Des chercheurs de l’Université du Wisconsin–Madison ont montré que la protéine replication protein A (RPA) est essentielle à l’activité de la télomérase qui aide à maintenir des télomères longs et sains. Ce travail, rapporté dans la revue Science, éclaire des cas auparavant inexpliqués de troubles des télomères courts et pourrait ouvrir de nouvelles voies diagnostiques pour les patients atteints de conditions telles que l’anémie aplasique et certaines leucémies.
Les télomères, les capuchons protecteurs aux extrémités des chromosomes, raccourcissent naturellement lorsque les cellules se divisent. Lorsque les télomères s’érodent trop rapidement, l’instabilité génomique résultante peut accélérer le vieillissement et contribuer à des maladies graves.
Une équipe travaillant dans le laboratoire de Ci Ji Lim, professeur de biochimie à l’Université du Wisconsin–Madison, s’est efforcée d’identifier les protéines qui s’associent à la télomérase, l’enzyme qui maintient la longueur des télomères. Les dysfonctionnements de ces protéines partenaires sont considérés comme la cause sous-jacente de certains troubles dus à des télomères raccourcis.
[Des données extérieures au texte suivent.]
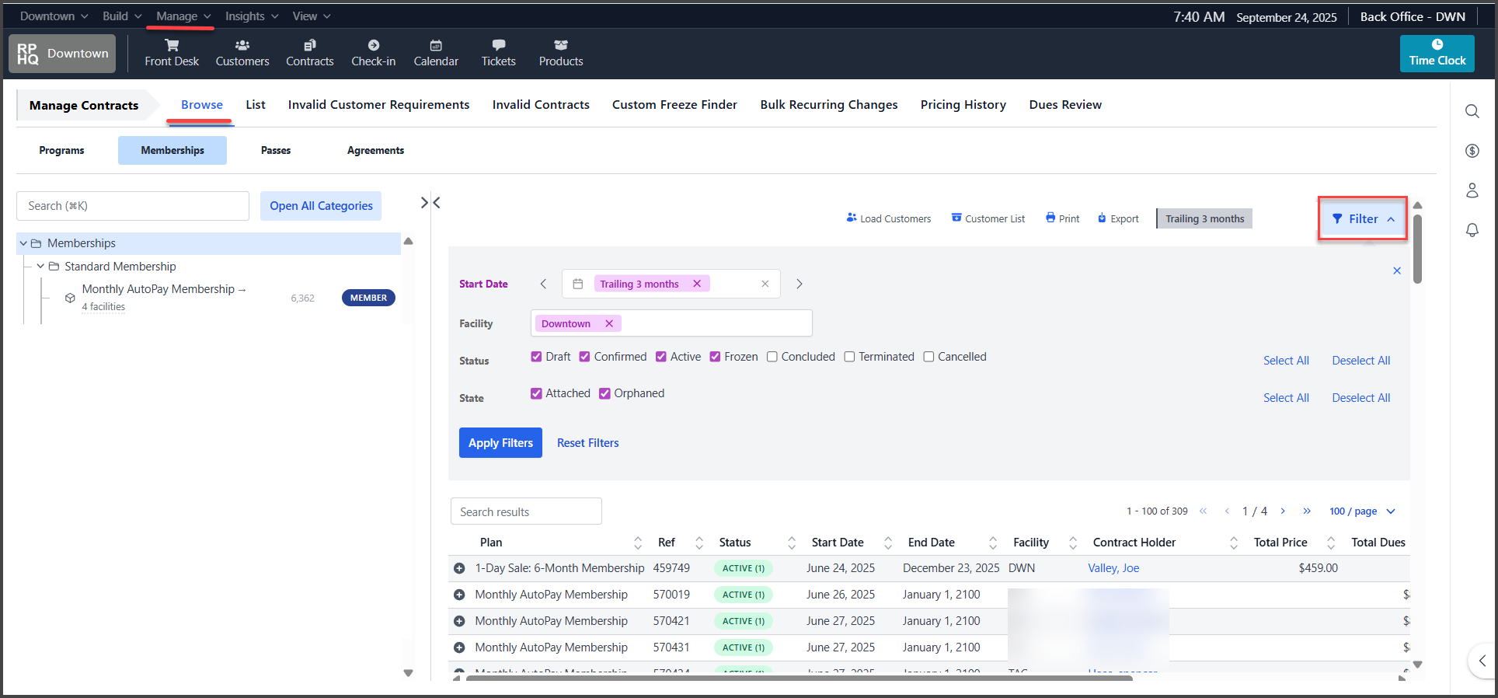Enable the Concluded status checkbox
The image size is (1498, 698).
772,357
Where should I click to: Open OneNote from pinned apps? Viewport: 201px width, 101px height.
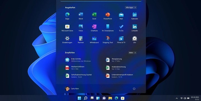click(94, 28)
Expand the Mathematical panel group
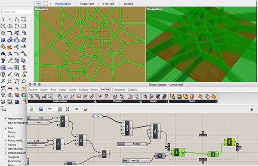 pyautogui.click(x=94, y=102)
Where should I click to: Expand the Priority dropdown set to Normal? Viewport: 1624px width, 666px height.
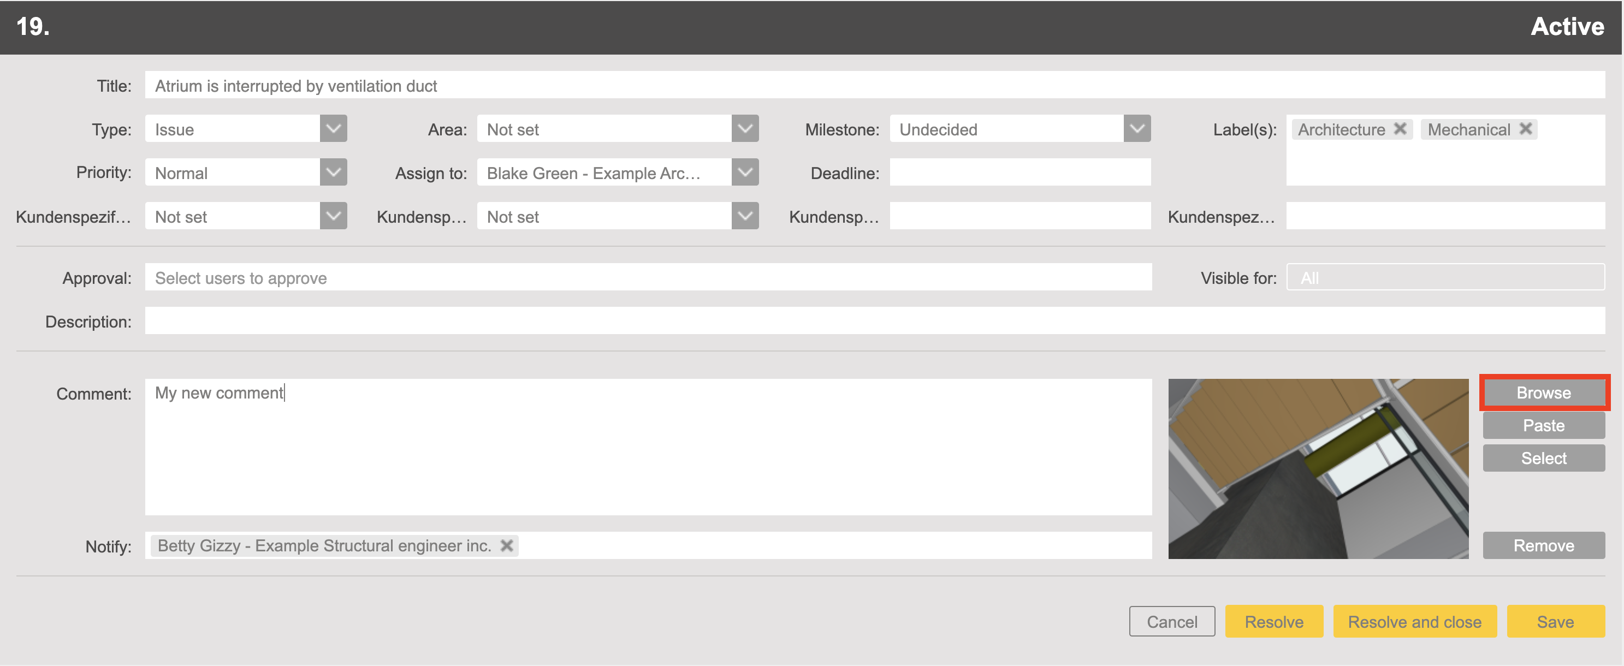[333, 172]
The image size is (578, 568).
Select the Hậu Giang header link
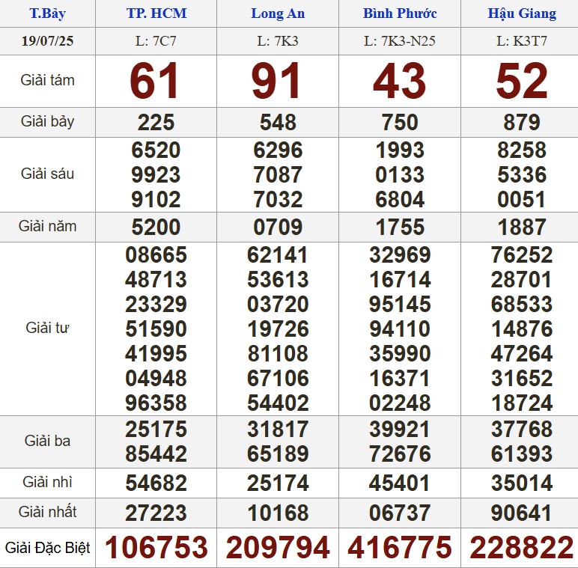(x=522, y=13)
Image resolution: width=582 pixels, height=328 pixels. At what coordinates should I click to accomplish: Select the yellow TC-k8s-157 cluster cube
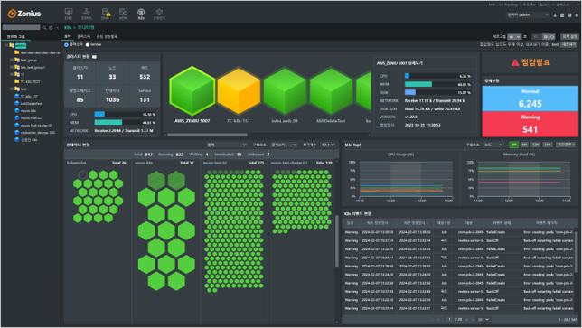[239, 91]
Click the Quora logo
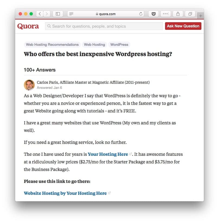The image size is (219, 223). (x=28, y=26)
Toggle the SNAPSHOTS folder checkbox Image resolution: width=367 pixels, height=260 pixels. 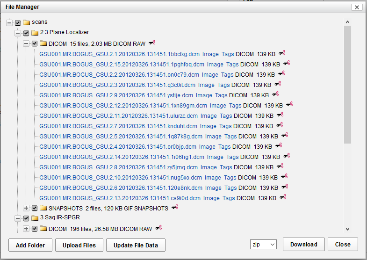(x=35, y=208)
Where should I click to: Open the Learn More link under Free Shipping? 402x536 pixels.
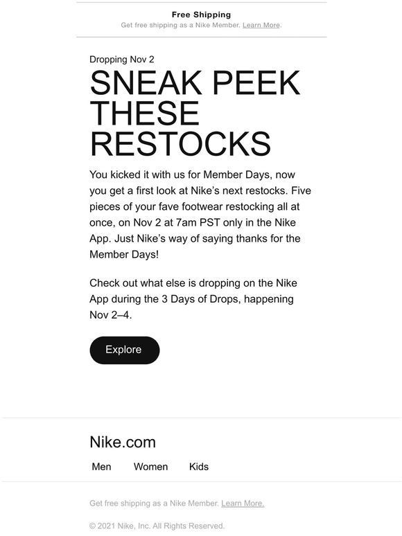coord(261,25)
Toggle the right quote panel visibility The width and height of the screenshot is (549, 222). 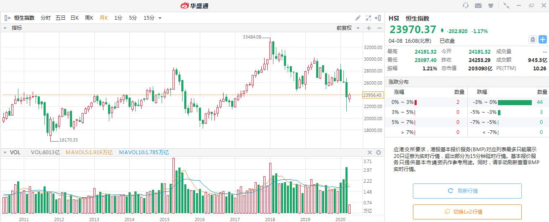[x=378, y=18]
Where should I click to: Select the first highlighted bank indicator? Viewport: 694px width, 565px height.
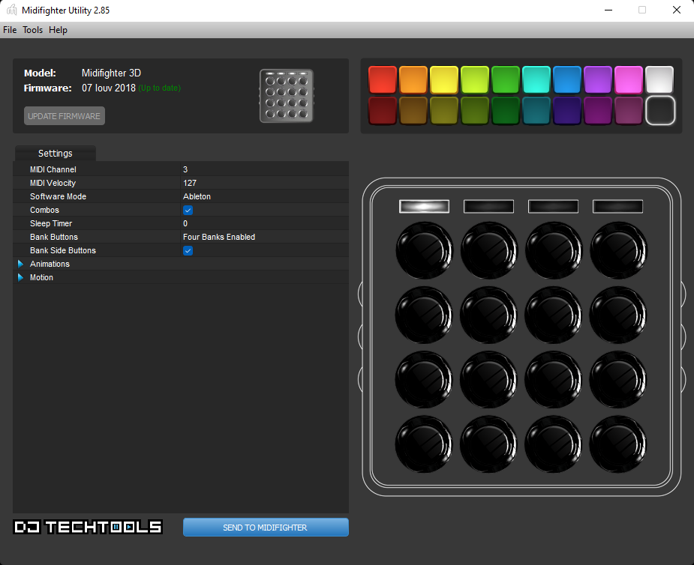coord(424,206)
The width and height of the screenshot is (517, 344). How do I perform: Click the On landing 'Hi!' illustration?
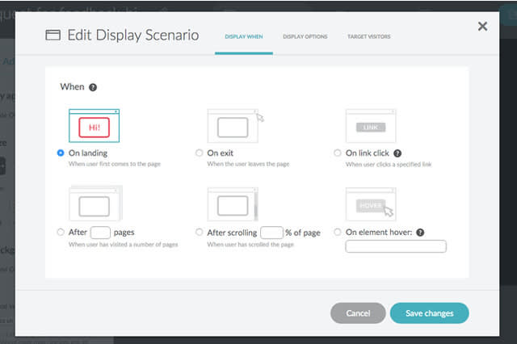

Selon un résumé de l’Université du Wisconsin–Madison, l’étudiant diplômé Sourav Agrawal, la chercheuse Xiuhua Lin et le chercheur postdoctoral Vivek Susvirkar ont dirigé la recherche de protéines susceptibles d’interagir avec la télomérase. En utilisant AlphaFold, un outil d’intelligence artificielle qui prédit les structures protéiques tridimensionnelles et les interactions protéine-protéine, ils ont identifié la replication protein A (RPA). Précédemment connue pour ses rôles dans la réplication et la réparation de l’ADN, la RPA n’avait pas été confirmée comme un facteur critique dans le maintien des télomères humains.
Guidés par les prédictions d’AlphaFold, les chercheurs ont vérifié expérimentalement que, chez l’humain, la RPA est nécessaire pour stimuler la télomérase et soutenir le maintien de la longueur des télomères. L’article de Science décrit la RPA comme un facteur de processivité essentiel de la télomérase, ce qui signifie qu’elle aide l’enzyme à ajouter de manière répétée des répétitions d’ADN aux extrémités des chromosomes.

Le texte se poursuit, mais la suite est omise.